## What is expected
Continue the piece on measuring search quality with clickthrough rate and mean reciprocal rank, starting right after its final sentence.

## Source text
At Chegg, we test the relevance of our search engine using customer data. We extract anonymous information about queries and clicks, then use that to automatically test improvements to search. When our search engine provides results that better match what our customers are choosing, we call that an improvement.
The most basic measurement of search quality is clickthrough rate. For each search page that is shown, how often is at least one search result clicked on? This fits well with overall website conversion, showing how search works in getting a visitor to a successful result.
We can take a more critical look at our search page by not counting all clicks equally. If we count less for clicks farther down the search result list, we can evaluate the search ranking. When visitors click on the top hit, count a full click. If they click farther down, count less than a full click. We penalize ourselves for not putting the most-desired item at the top of the list.
We do this with mean reciprocal rank (MRR). We weight each click with the reciprocal of the search result’s rank. Rank one (the top result) is scored as 1, rank 2 is scored as 1/2, rank three as 1/3, rank 4 as 1/4, and so on. Then we add those reciprocal ranks up and divide by the total to get the mean, thus mean reciprocal rank. You can also think of this as a weighted clickthrough, where clicks farther down the result list are given lower scores. MRR will always be equal to or lower than clickthrough rate.

## Study material
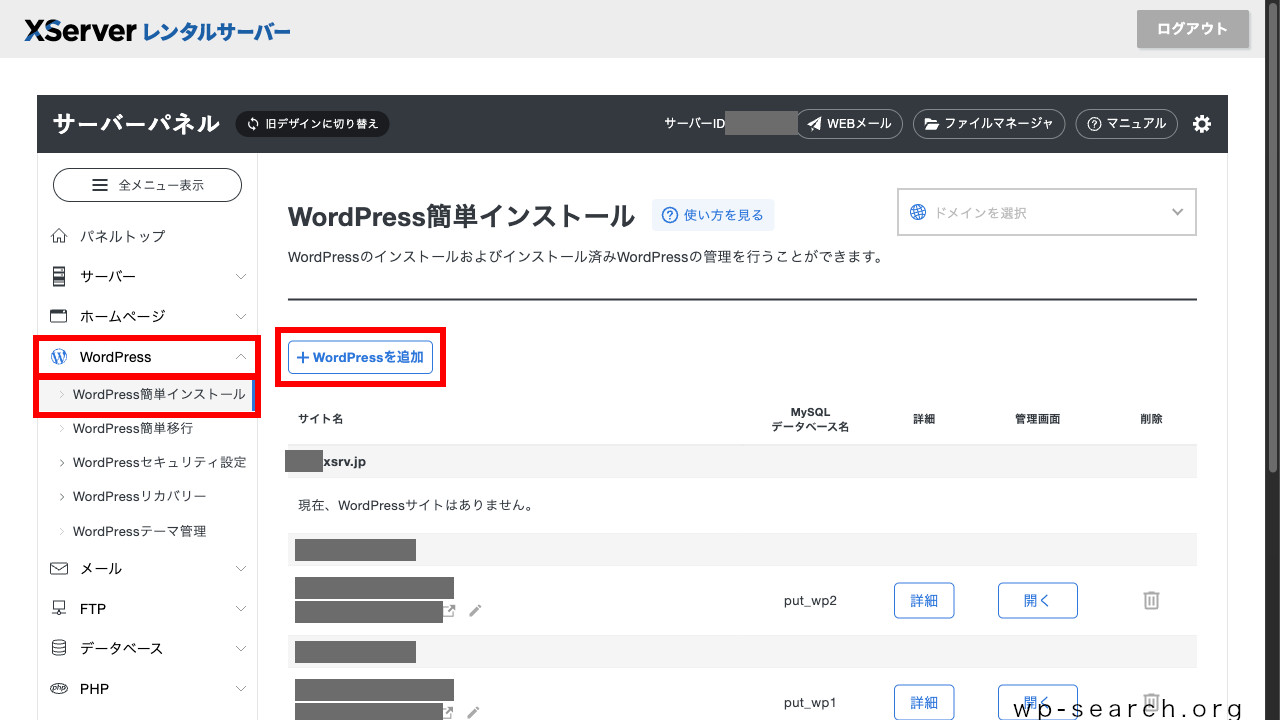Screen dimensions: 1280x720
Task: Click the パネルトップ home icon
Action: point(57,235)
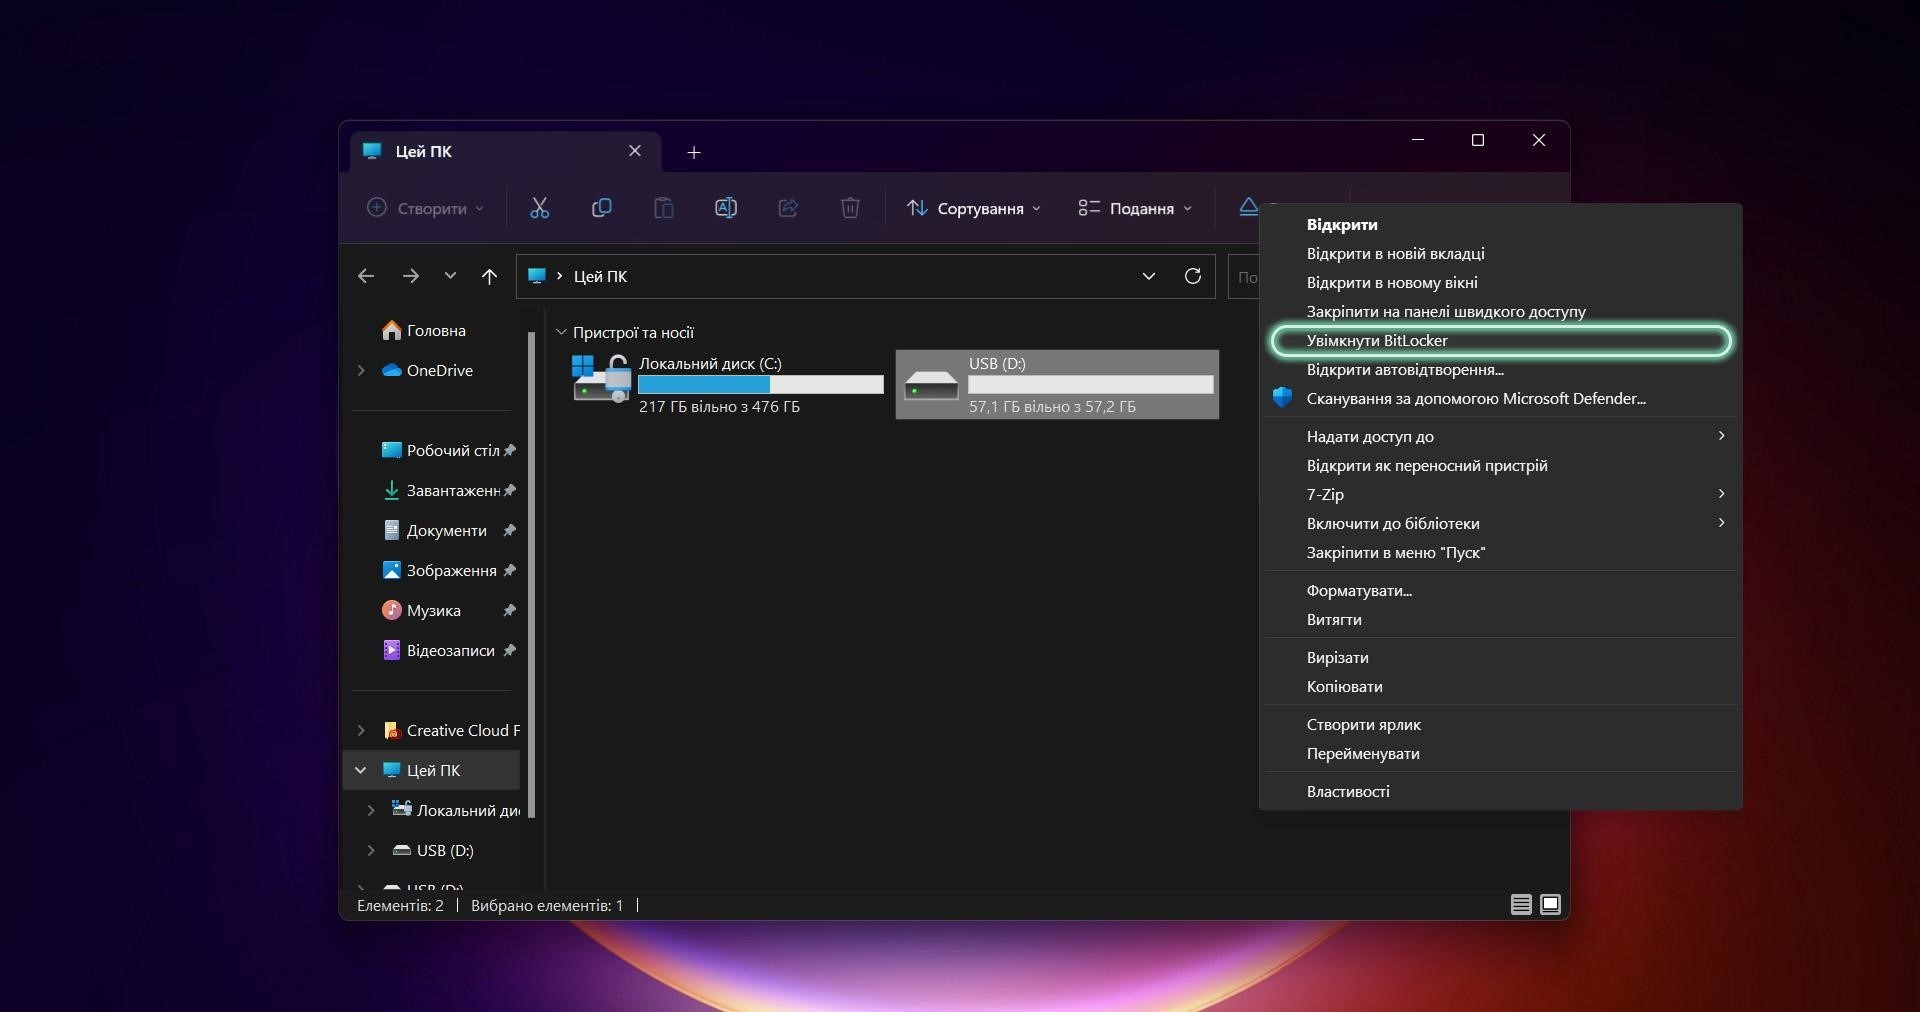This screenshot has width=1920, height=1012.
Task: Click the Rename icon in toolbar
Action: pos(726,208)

---

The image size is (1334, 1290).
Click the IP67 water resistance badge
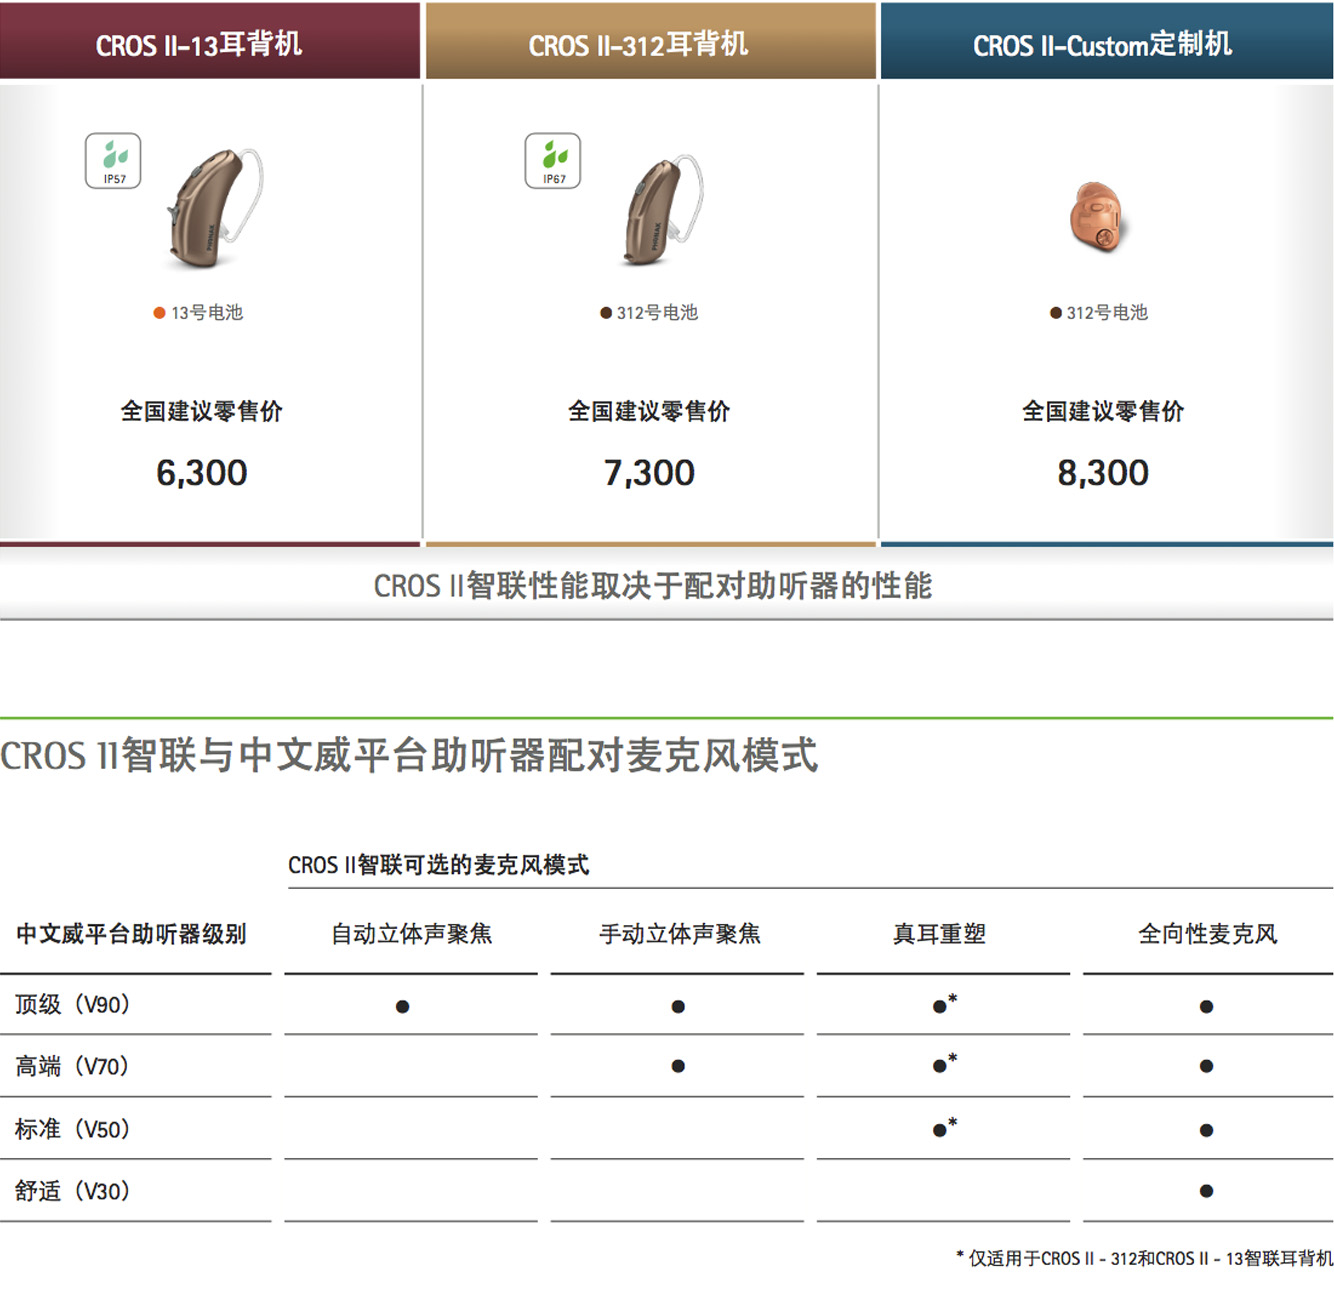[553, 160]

## Task answer
When evaluating our search engine in test, we use clicks we have collected from the website and divide by the total number of clicks. A perfect score would be 1.0, but only if there was one correct answer for each query.
Though each customer’s search has one right answer, different customers have different right answers. The same course at different universities uses different textbooks, sometimes with the same name. Even if they use the same textbook, they may use different editions. Users who typed “financial accounting” at Chegg last winter clicked on 43 different books. That is a lot more than fit in the first page of ten hits.
Some books were more popular than others, so we can use that information to test our search engine. The most popular book should be the first result, the second most popular the second hit, and so on. Of course, we have to do this without causing problems for any other search result, like queries for “introduction to financial accounting” or “financial and managerial accounting”. Here are the top five textbooks clicked on for “financial accounting” last January, with the number of times each one was clicked on.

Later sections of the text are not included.